- Task details
Lines to return, exactly: from the line with "Given: Click the blue" to the line with "Task: Launch Thunderbird" in the entries below, both included.

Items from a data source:
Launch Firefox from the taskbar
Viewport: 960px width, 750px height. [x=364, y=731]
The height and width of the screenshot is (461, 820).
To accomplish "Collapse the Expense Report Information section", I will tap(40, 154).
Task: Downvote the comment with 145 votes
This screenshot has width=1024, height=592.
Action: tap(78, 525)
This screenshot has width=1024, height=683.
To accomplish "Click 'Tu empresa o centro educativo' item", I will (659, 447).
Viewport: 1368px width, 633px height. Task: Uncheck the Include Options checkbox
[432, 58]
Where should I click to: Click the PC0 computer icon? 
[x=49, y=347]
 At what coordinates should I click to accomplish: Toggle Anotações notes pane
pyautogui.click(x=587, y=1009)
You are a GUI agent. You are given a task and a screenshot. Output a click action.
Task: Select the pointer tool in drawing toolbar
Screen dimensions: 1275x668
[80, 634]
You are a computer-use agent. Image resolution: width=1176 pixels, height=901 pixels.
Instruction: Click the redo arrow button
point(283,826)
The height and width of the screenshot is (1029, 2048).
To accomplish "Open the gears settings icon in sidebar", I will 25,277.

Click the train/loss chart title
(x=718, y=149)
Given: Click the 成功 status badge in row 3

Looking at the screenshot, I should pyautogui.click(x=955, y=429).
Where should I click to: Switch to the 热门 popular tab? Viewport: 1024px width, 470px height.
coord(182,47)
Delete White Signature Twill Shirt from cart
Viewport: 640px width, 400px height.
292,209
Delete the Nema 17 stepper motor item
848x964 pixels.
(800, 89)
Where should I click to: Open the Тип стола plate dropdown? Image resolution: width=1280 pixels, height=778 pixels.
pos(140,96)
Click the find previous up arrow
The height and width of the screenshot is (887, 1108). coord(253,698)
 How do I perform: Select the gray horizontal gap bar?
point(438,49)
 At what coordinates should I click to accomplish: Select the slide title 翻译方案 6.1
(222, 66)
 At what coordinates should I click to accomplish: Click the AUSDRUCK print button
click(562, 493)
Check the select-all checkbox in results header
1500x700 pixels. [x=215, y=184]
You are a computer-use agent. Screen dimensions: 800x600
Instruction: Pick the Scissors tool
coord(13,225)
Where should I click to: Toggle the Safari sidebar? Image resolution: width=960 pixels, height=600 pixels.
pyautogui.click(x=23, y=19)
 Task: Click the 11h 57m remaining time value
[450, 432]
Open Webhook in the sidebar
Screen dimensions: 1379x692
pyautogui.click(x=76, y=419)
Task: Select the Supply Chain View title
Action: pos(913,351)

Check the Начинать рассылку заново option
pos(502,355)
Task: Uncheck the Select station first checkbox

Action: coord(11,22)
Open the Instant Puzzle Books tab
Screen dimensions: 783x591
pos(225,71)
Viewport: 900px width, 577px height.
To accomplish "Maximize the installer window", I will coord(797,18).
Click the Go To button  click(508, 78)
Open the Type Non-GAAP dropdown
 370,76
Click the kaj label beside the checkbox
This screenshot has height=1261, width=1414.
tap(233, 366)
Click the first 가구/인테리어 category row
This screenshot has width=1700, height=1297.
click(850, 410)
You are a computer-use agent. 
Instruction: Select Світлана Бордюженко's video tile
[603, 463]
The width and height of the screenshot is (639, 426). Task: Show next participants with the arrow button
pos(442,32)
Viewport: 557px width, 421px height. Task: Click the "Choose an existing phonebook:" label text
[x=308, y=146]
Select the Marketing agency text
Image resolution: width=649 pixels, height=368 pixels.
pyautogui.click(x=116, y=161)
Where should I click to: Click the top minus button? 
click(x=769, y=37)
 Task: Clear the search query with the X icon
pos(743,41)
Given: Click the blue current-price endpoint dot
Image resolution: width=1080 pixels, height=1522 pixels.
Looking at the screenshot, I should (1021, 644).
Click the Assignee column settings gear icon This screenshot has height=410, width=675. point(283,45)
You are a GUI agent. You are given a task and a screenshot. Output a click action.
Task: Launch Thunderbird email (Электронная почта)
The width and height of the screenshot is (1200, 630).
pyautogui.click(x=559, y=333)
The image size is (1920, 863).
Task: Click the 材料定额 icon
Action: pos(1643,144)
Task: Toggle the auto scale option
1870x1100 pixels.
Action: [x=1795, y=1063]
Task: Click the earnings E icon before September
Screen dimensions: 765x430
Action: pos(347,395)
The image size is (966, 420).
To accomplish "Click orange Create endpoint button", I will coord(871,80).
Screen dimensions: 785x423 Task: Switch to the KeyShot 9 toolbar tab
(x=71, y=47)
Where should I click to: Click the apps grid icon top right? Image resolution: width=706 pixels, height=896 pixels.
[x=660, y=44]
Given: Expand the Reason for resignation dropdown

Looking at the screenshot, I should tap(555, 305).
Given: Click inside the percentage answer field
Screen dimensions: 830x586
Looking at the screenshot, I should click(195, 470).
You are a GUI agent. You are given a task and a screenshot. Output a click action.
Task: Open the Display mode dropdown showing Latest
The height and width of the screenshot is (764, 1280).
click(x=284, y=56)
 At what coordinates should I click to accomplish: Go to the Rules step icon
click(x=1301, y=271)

- Response to this exercise
Given: Click the blue current-price endpoint dot
Image resolution: width=1080 pixels, height=1522 pixels.
Looking at the screenshot, I should (1021, 644).
Click the Assignee column settings gear icon This screenshot has height=410, width=675. point(283,45)
You are a GUI agent. You are given a task and a screenshot. Output a click action.
Task: Launch Thunderbird email (Электронная почта)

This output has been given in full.